[Available data — start]

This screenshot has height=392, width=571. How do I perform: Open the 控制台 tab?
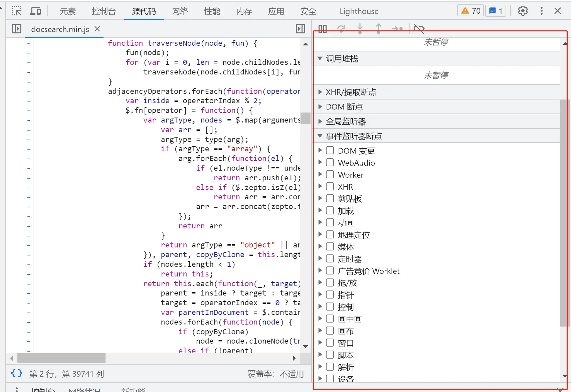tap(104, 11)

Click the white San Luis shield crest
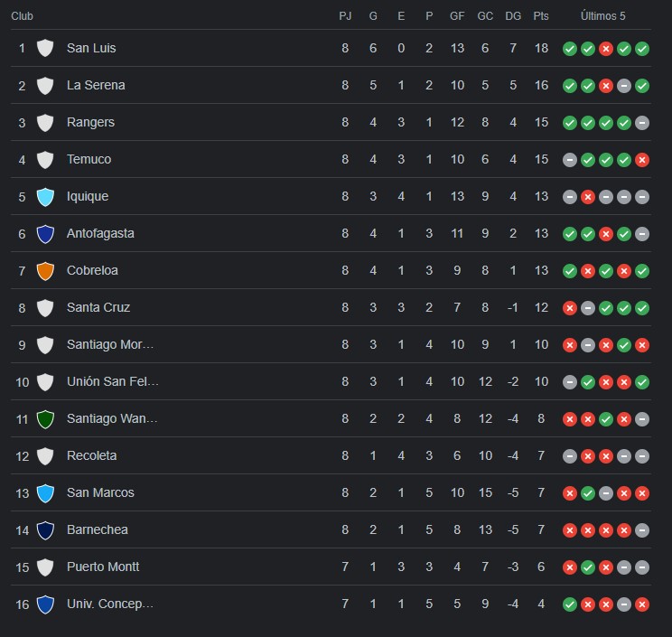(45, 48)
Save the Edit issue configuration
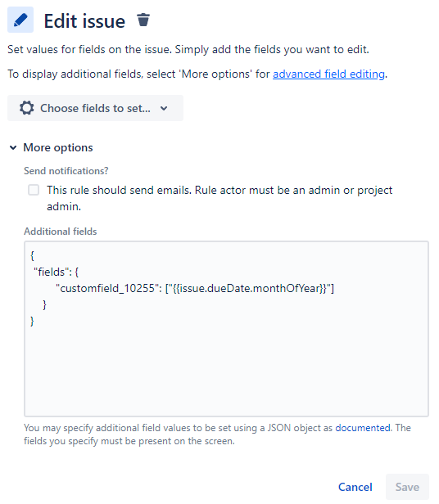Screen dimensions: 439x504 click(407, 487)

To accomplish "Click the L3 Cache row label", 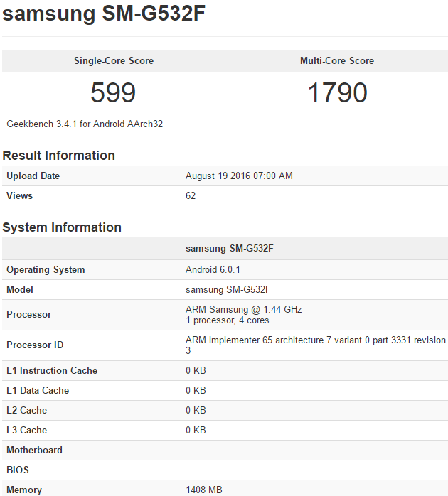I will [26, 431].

[Available data — finish]
[Available data — start]

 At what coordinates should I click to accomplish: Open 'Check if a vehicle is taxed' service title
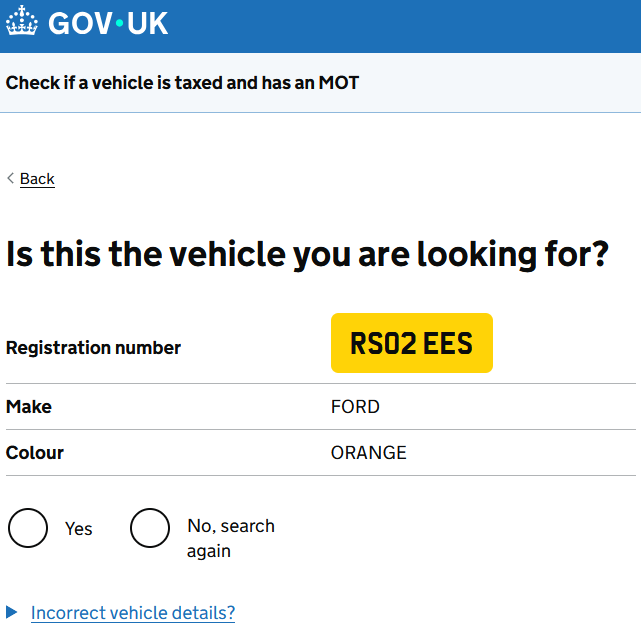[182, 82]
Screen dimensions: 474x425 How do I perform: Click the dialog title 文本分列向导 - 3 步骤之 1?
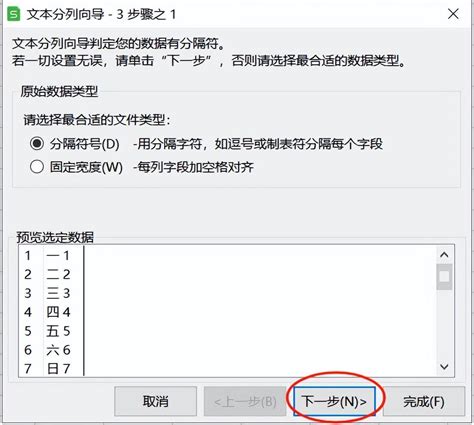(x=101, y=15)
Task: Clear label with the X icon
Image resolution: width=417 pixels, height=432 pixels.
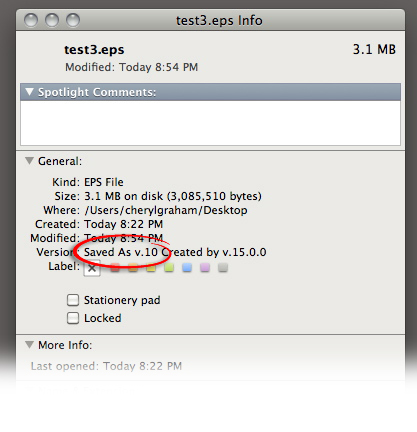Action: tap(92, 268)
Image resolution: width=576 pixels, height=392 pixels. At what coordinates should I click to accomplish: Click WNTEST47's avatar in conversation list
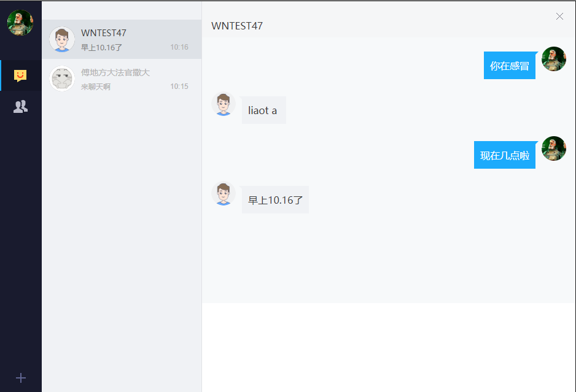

[Available data — finish]

Exercise goal: Would you restate, exactly and with no pictures, the lines of the entries above from the one containing "Task: Clear label with the X icon" through the one containing "Image resolution: width=576"?

Result for this exercise:
Task: Clear label with the X icon
Image resolution: width=417 pixels, height=432 pixels.
Action: tap(92, 268)
Image resolution: width=576 pixels, height=392 pixels. At what coordinates should I click to accomplish: Click WNTEST47's avatar in conversation list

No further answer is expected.